> DATA FOR REVIEW
<<<<

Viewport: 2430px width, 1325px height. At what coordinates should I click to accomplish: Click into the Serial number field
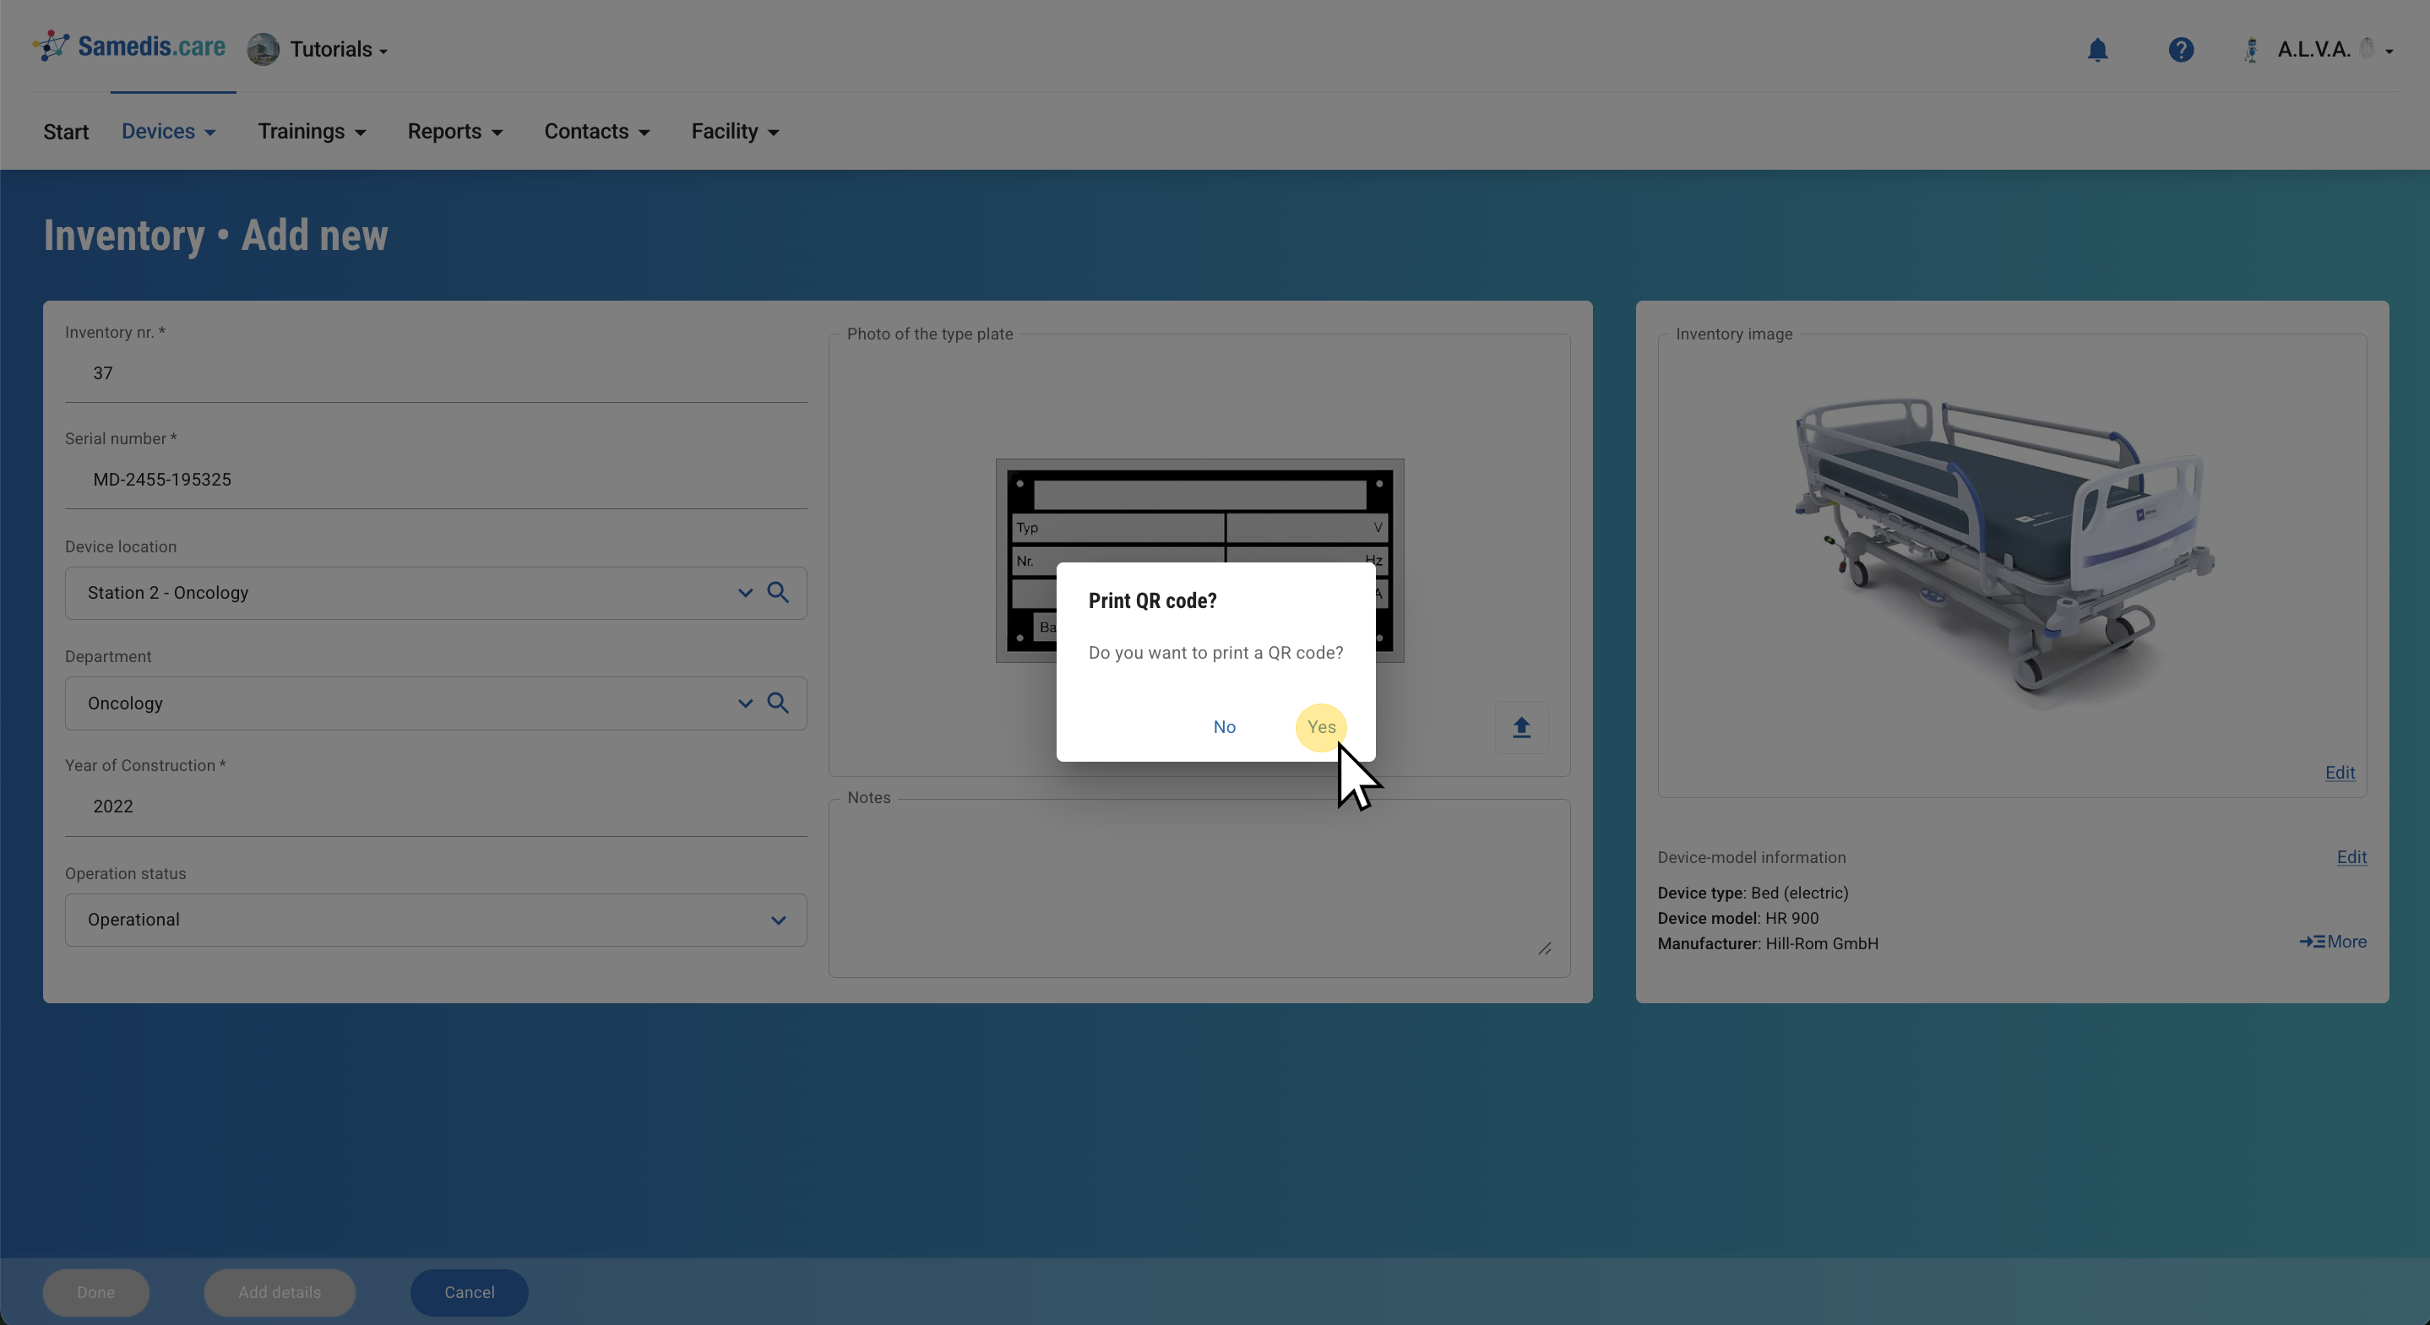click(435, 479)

>>>>
<<<<

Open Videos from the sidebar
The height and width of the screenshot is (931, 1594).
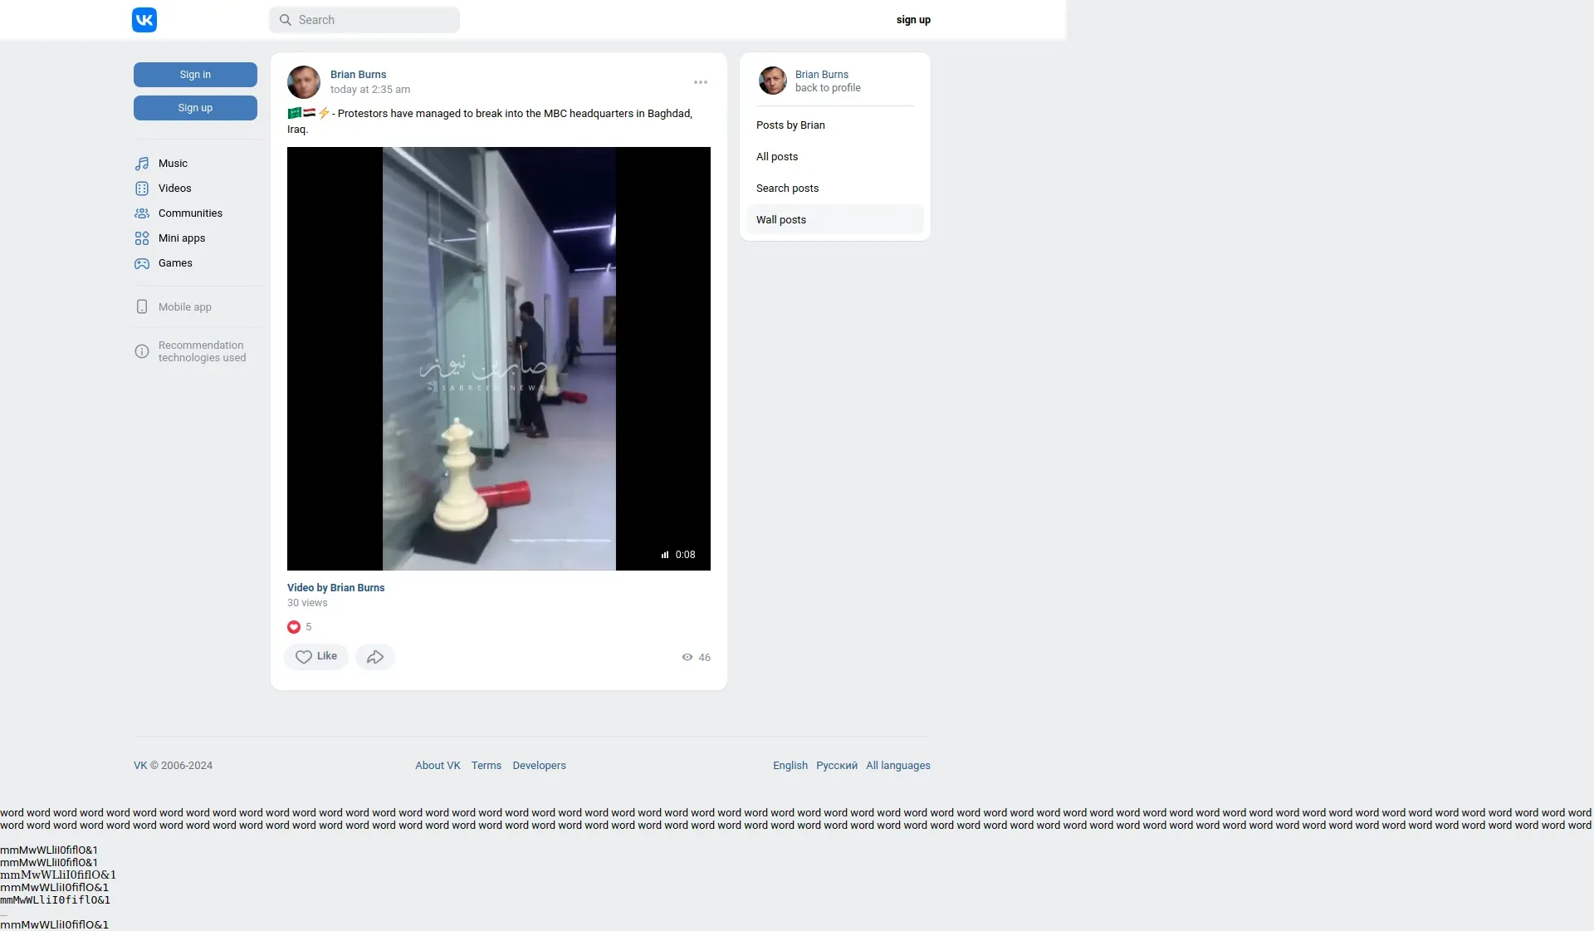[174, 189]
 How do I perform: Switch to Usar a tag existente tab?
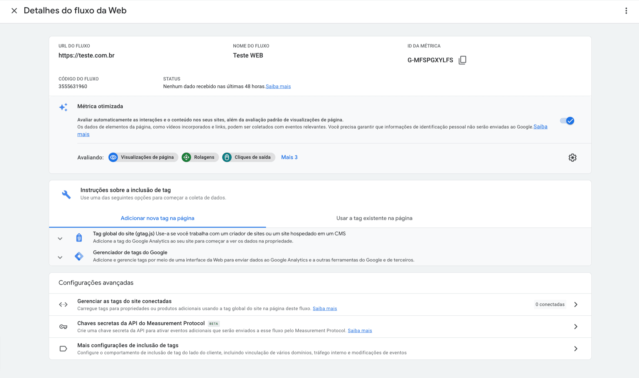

>>>>
<<<<

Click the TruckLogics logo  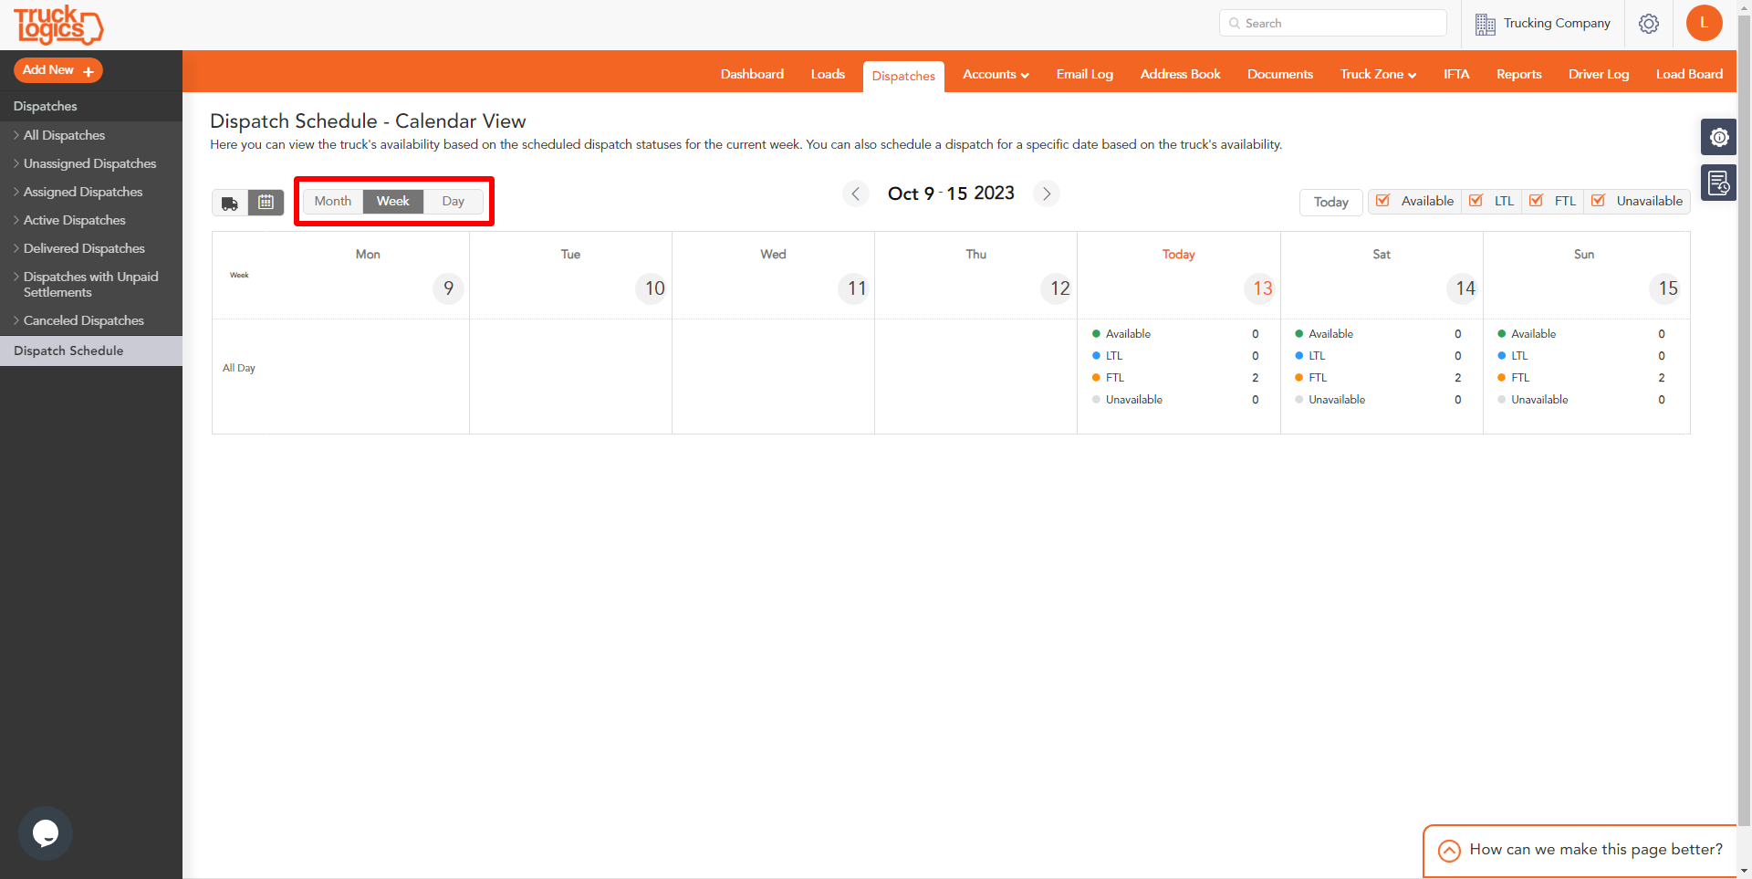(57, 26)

>>>>

> YOUR OBJECTIVE
Both boundary lines included, write out word for word only the lines above from the one containing "The height and" to the one containing "How do I perform: Switch", leaving out any pictures.

> SOLUTION
The height and width of the screenshot is (931, 1594).
[174, 189]
 How do I perform: Switch to Usar a tag existente tab?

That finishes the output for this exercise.